-------- PROVIDED RECORDS

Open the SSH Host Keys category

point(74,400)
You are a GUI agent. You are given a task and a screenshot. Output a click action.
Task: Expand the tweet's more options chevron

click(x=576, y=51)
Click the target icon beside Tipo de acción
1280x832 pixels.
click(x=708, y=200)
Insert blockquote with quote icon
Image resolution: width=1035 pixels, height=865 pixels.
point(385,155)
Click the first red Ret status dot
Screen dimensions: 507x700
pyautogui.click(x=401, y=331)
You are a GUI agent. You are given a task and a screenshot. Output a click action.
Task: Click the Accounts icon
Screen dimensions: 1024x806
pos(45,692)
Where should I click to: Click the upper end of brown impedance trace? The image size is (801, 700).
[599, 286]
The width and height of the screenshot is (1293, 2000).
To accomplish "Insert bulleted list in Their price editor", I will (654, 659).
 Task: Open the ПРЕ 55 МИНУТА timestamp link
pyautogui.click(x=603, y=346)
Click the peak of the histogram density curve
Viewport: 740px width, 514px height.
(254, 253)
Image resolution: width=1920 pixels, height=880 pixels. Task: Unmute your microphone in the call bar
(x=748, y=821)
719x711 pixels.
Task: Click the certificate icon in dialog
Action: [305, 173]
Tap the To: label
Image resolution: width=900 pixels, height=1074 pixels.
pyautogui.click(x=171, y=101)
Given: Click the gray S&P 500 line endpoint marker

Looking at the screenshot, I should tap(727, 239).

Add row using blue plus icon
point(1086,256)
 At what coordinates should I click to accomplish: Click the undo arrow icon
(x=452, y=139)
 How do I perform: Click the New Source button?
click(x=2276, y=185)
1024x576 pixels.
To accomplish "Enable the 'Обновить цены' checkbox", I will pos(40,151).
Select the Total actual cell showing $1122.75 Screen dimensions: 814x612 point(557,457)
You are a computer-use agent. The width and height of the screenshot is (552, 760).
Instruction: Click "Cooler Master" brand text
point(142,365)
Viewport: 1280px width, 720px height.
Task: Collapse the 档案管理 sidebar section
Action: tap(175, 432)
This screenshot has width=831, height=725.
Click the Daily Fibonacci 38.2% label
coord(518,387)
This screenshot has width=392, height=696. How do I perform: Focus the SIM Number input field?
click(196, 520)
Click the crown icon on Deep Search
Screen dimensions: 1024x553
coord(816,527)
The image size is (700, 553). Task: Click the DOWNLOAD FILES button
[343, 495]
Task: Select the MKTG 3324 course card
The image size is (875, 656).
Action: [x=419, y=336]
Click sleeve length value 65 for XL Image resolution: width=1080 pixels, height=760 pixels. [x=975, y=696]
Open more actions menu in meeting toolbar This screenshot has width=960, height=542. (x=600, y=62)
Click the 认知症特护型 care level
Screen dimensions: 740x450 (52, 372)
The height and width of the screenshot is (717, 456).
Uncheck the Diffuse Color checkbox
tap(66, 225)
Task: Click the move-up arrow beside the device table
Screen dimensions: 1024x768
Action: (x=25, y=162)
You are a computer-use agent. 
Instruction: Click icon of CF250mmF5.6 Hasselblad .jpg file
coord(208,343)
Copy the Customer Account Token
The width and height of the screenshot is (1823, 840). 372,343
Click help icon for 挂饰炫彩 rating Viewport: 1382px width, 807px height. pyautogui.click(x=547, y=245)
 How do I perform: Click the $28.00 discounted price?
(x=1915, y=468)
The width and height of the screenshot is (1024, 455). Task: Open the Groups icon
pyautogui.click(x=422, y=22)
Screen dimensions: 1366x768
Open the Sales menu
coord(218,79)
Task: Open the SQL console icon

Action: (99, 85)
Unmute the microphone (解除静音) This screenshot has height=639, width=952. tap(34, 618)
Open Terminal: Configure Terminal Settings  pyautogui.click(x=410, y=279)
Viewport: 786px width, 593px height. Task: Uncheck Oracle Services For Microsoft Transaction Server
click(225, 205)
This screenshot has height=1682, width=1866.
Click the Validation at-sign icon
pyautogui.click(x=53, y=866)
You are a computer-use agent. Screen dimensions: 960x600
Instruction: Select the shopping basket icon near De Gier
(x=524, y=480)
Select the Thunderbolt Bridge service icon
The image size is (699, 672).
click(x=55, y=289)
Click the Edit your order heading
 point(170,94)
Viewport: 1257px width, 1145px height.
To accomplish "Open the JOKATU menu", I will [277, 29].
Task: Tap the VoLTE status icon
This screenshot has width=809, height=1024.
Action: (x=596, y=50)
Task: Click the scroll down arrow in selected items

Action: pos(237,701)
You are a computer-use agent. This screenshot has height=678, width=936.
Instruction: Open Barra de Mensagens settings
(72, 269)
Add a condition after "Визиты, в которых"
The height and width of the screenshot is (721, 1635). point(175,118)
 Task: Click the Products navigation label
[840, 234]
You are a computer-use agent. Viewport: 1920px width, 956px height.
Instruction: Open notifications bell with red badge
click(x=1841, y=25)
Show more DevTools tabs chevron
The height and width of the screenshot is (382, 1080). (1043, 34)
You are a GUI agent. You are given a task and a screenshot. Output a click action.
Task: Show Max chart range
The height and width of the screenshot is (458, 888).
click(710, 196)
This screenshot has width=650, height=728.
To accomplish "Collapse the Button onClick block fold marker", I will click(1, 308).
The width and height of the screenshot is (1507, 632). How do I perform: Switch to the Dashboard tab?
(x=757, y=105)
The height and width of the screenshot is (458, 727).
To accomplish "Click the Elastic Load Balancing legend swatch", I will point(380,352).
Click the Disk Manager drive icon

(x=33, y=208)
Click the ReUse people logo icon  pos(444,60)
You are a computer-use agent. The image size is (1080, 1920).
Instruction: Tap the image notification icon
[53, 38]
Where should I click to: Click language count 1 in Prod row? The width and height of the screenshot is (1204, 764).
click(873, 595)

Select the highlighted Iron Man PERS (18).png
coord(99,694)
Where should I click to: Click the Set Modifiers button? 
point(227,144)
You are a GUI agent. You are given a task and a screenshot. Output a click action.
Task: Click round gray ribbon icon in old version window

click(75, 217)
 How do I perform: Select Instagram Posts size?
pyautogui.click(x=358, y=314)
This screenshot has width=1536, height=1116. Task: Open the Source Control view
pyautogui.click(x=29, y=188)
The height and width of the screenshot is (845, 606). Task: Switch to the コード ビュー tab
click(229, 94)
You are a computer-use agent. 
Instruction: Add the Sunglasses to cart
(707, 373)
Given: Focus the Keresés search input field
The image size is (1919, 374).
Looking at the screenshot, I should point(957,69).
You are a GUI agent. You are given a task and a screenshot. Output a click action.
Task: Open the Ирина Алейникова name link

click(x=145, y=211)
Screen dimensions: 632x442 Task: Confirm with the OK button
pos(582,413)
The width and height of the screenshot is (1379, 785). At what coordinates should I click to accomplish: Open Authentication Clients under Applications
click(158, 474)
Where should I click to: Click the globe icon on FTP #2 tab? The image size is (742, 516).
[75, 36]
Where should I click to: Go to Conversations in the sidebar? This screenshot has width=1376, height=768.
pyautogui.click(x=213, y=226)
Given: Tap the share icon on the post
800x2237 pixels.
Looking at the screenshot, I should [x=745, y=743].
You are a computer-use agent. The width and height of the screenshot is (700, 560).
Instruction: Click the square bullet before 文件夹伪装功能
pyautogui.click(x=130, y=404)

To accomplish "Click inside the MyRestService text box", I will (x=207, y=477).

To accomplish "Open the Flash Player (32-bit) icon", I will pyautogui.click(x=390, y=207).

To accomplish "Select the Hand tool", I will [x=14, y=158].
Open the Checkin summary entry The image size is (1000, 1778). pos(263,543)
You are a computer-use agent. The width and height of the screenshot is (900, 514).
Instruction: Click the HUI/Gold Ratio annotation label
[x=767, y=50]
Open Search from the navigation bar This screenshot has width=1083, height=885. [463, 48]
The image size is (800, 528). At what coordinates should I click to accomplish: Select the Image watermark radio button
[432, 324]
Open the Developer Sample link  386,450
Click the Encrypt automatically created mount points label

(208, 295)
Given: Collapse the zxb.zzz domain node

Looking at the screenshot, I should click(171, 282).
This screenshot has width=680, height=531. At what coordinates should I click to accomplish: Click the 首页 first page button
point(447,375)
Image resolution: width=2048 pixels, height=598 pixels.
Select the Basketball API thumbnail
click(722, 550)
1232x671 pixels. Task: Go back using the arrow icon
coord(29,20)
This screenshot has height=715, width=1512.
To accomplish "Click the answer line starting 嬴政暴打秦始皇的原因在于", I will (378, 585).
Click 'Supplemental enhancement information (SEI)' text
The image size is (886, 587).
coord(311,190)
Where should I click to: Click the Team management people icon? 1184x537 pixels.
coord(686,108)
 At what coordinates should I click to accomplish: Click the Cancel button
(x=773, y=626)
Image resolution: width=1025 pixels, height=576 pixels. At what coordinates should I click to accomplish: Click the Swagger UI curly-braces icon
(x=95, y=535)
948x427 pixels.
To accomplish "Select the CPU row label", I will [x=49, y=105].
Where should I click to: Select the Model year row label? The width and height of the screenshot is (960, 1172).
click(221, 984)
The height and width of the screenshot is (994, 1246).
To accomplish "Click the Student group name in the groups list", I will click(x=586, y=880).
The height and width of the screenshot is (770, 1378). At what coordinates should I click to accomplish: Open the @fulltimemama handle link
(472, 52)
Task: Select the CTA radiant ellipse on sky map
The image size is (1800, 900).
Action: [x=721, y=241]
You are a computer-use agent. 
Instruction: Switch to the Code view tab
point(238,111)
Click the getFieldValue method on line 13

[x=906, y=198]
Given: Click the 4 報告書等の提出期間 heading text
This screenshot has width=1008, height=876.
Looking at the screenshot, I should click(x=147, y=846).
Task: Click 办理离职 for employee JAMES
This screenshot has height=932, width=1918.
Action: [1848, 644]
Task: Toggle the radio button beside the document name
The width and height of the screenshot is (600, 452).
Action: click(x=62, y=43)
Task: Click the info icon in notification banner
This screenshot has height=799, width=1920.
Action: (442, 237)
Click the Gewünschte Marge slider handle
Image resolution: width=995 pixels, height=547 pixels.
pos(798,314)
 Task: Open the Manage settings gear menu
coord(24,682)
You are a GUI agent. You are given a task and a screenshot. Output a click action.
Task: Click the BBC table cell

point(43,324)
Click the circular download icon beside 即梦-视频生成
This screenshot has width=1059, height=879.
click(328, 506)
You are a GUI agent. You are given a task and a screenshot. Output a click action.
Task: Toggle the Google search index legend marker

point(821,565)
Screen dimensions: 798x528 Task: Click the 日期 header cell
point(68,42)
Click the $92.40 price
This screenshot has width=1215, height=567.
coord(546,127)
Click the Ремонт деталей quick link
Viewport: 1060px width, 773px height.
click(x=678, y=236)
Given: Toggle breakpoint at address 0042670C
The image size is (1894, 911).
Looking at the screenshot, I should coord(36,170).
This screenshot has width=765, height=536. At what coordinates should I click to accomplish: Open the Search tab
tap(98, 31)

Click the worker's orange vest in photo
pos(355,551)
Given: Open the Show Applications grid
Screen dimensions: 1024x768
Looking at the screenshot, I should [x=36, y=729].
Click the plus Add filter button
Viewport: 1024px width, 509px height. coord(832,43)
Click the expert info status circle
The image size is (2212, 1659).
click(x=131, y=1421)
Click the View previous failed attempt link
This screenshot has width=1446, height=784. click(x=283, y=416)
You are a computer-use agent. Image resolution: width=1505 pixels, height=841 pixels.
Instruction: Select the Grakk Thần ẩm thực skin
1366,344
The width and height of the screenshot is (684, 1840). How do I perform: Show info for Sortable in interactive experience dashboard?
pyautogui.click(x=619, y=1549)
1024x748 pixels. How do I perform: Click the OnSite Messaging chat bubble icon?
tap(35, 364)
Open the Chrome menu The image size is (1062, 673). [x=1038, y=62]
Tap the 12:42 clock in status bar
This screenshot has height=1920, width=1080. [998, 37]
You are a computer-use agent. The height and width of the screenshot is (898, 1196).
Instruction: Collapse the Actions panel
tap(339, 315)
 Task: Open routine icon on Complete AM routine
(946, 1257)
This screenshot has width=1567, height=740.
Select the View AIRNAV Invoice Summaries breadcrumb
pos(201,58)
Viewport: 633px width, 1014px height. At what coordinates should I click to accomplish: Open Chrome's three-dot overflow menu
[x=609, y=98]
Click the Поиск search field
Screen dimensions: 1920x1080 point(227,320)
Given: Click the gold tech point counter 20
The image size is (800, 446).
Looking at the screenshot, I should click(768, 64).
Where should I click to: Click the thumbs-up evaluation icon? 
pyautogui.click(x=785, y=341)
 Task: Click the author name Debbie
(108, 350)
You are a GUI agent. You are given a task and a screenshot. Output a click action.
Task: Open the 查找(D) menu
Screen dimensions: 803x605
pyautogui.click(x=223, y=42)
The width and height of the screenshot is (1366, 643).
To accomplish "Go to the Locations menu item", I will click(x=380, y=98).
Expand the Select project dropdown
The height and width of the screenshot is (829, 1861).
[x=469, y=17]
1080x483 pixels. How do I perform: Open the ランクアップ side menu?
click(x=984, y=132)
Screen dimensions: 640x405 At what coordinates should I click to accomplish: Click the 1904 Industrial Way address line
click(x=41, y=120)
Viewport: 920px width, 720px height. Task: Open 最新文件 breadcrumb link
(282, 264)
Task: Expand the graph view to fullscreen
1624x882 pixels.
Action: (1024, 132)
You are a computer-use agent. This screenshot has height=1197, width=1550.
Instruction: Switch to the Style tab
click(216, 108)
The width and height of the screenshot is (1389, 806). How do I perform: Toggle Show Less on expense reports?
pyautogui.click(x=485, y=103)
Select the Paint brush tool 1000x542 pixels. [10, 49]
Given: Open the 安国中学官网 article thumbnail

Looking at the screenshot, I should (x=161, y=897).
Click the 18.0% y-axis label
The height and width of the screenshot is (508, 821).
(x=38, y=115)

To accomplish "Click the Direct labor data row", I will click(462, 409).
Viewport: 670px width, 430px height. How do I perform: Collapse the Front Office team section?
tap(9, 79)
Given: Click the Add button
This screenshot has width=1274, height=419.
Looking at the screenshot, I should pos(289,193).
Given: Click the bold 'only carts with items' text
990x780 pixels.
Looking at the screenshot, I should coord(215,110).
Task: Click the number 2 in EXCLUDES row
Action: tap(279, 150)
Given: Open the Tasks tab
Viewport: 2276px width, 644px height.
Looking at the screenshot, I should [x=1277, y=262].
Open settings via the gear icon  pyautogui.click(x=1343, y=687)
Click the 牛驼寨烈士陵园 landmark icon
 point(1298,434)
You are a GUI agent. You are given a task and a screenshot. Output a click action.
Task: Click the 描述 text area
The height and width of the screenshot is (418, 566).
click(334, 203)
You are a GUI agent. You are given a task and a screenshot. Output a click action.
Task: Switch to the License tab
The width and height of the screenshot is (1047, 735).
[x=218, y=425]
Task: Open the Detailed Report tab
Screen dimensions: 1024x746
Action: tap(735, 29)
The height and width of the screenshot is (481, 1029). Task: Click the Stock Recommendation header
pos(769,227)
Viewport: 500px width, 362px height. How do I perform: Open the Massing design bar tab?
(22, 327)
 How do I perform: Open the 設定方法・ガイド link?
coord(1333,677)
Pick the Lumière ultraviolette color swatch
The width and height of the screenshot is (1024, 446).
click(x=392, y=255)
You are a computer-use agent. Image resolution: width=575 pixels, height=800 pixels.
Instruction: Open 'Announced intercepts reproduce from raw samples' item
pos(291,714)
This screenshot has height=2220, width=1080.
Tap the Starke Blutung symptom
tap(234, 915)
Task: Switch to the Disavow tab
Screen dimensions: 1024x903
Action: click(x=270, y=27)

----------------

## THE PROBLEM
Output nothing but the lines from the one containing "Given: Open the 安国中学官网 article thumbnail" through the last line of the data, exactly as they stand.

## RESULT OF THIS TASK
Given: Open the 安国中学官网 article thumbnail

Looking at the screenshot, I should (x=161, y=897).
Click the 18.0% y-axis label
The height and width of the screenshot is (508, 821).
(x=38, y=115)

To accomplish "Click the Direct labor data row", I will click(462, 409).
Viewport: 670px width, 430px height. How do I perform: Collapse the Front Office team section?
tap(9, 79)
Given: Click the Add button
This screenshot has width=1274, height=419.
Looking at the screenshot, I should pos(289,193).
Given: Click the bold 'only carts with items' text
990x780 pixels.
Looking at the screenshot, I should coord(215,110).
Task: Click the number 2 in EXCLUDES row
Action: tap(279, 150)
Given: Open the Tasks tab
Viewport: 2276px width, 644px height.
Looking at the screenshot, I should [x=1277, y=262].
Open settings via the gear icon  pyautogui.click(x=1343, y=687)
Click the 牛驼寨烈士陵园 landmark icon
 point(1298,434)
You are a GUI agent. You are given a task and a screenshot. Output a click action.
Task: Click the 描述 text area
The height and width of the screenshot is (418, 566).
click(334, 203)
You are a GUI agent. You are given a task and a screenshot. Output a click action.
Task: Switch to the License tab
The width and height of the screenshot is (1047, 735).
[x=218, y=425]
Task: Open the Detailed Report tab
Screen dimensions: 1024x746
Action: tap(735, 29)
The height and width of the screenshot is (481, 1029). Task: Click the Stock Recommendation header
pos(769,227)
Viewport: 500px width, 362px height. How do I perform: Open the Massing design bar tab?
(22, 327)
 How do I perform: Open the 設定方法・ガイド link?
coord(1333,677)
Pick the Lumière ultraviolette color swatch
The width and height of the screenshot is (1024, 446).
click(x=392, y=255)
You are a computer-use agent. Image resolution: width=575 pixels, height=800 pixels.
Instruction: Open 'Announced intercepts reproduce from raw samples' item
pos(291,714)
This screenshot has height=2220, width=1080.
Tap the Starke Blutung symptom
tap(234, 915)
Task: Switch to the Disavow tab
Screen dimensions: 1024x903
Action: click(x=270, y=27)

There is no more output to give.